Scientists at the University of California, Berkeley School of Public Health have identified a key culprit responsible for the fluid loss and resulting shock that are the hallmark of severe—and potentially fatal—dengue virus infections.
A team of researchers led by molecular virologist Dr. Eva Harris, Berkeley professor in the division of infectious diseases and vaccinology, presented new evidence that a guilty party is a protein secreted by cells infected with the mosquito-borne dengue virus. Called nonstructural protein 1 (NS1), it is the only one of the 10 viral proteins secreted by infected cells to circulate freely in the bloodstream.
In experiments conducted on human lung endothelial cells and in mice, the researchers showed that NS1 caused permeability of the endothelium, which lines the walls of blood and lymph vessels. They found that the protein itself, separate from the dengue virus, can cause blood vessels to leak fluid.
Remarkably, the researchers also found that blocking this protein in mice protected them from the lethal effects of dengue virus infection, an important finding given that an effective vaccine against dengue has remained elusive, partly because there are four serotypes of the virus that cause disease.

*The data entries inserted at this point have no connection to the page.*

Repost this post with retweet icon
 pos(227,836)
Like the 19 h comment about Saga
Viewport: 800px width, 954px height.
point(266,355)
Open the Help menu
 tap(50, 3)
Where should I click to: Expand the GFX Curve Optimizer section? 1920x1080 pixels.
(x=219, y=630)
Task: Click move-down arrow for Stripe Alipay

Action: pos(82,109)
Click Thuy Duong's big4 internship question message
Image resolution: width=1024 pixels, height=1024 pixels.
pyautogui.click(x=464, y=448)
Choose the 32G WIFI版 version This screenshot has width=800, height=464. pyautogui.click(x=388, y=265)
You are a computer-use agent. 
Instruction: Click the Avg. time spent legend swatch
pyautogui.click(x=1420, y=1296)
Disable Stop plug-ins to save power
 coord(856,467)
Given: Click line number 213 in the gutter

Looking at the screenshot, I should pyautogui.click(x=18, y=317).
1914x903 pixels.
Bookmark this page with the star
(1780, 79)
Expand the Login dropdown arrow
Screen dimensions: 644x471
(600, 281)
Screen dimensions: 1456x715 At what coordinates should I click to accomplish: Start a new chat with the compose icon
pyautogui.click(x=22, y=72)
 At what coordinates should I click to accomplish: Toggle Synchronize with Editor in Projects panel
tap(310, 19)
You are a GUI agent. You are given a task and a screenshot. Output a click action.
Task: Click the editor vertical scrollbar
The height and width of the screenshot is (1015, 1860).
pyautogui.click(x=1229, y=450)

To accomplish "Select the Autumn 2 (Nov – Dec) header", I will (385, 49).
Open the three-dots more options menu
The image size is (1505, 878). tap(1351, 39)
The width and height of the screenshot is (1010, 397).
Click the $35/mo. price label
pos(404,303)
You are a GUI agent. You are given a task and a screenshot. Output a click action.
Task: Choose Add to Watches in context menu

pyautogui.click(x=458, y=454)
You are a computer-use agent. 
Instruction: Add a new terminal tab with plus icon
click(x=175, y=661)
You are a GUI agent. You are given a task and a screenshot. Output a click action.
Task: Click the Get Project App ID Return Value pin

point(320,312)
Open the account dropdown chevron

“This is a missing piece in the puzzle of the pathogenesis of dengue,” said Dr. Harris, senior author of the study published September in the journal Science Translational Medicine. “The role of NS1 itself had been overlooked in severe forms of dengue disease, but we now know that it is an important player. Our findings show that NS1 could be a prime target for drugs, and that it should be considered in vaccine development.”
The National Institute of Allergy and Infectious Diseases helped support this work.